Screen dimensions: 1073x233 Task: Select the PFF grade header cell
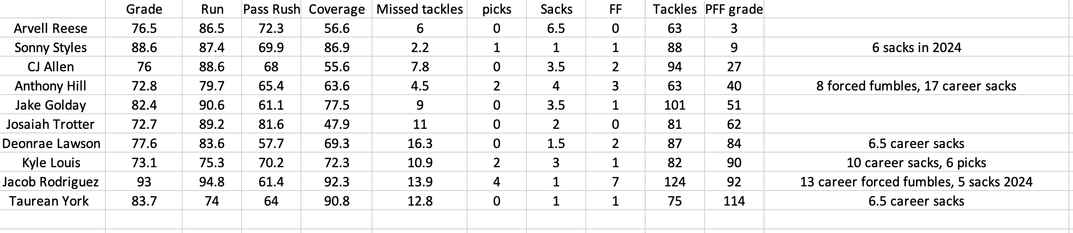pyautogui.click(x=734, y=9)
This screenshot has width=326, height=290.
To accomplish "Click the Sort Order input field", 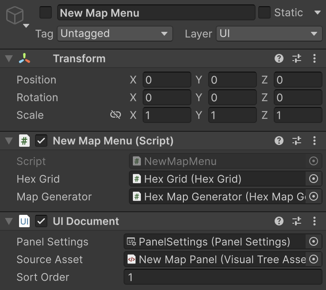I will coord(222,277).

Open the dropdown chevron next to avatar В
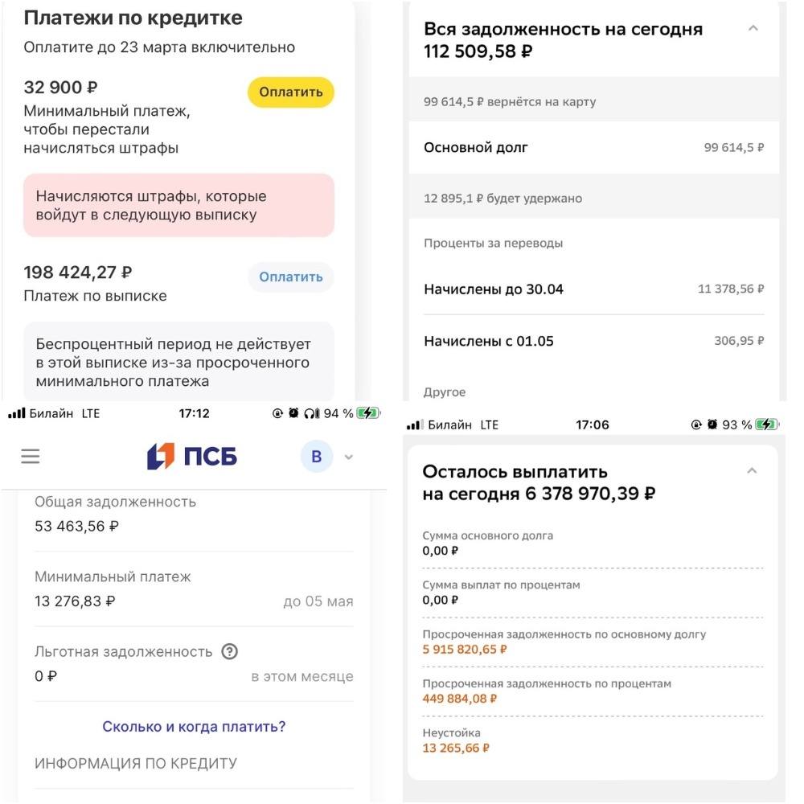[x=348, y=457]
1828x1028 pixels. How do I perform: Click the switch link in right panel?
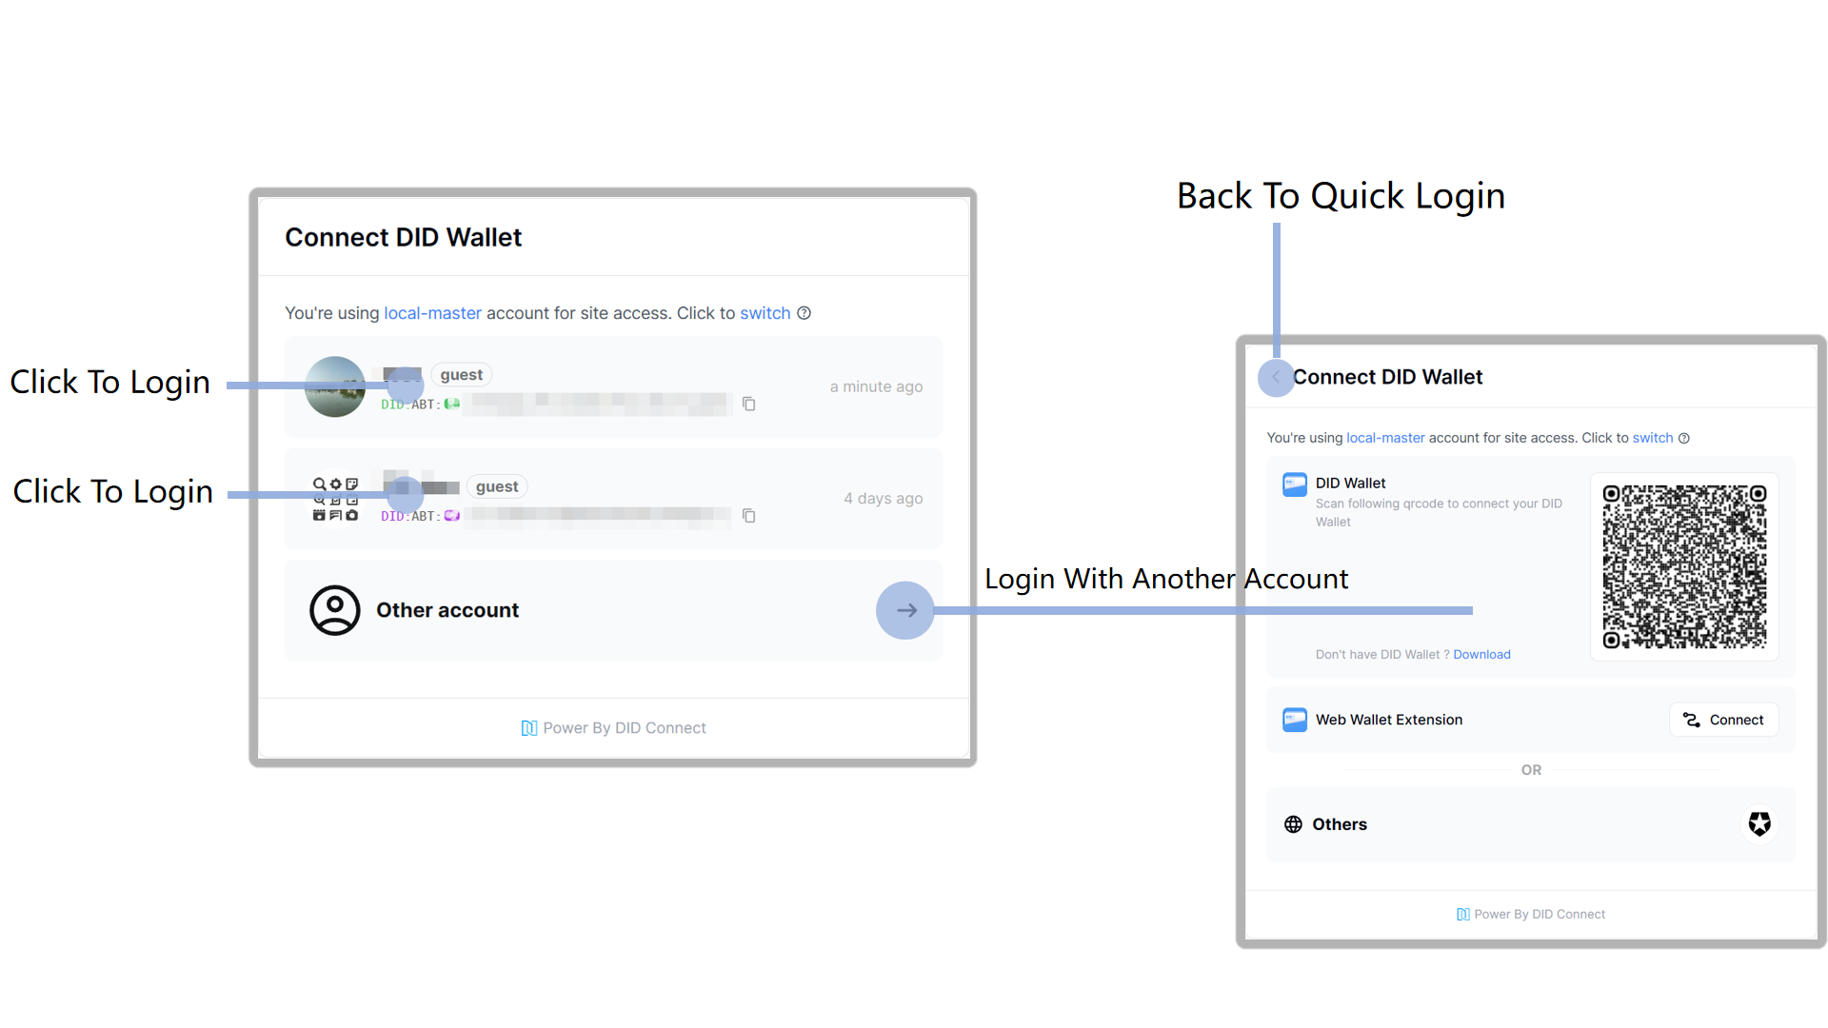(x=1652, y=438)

········

Copy exactly, and only, the lines from the line containing "1828x1028 pixels. How" through the final line of the material above, with no pictures.

1828x1028 pixels. How do I perform: Click the switch link in right panel?
(x=1652, y=438)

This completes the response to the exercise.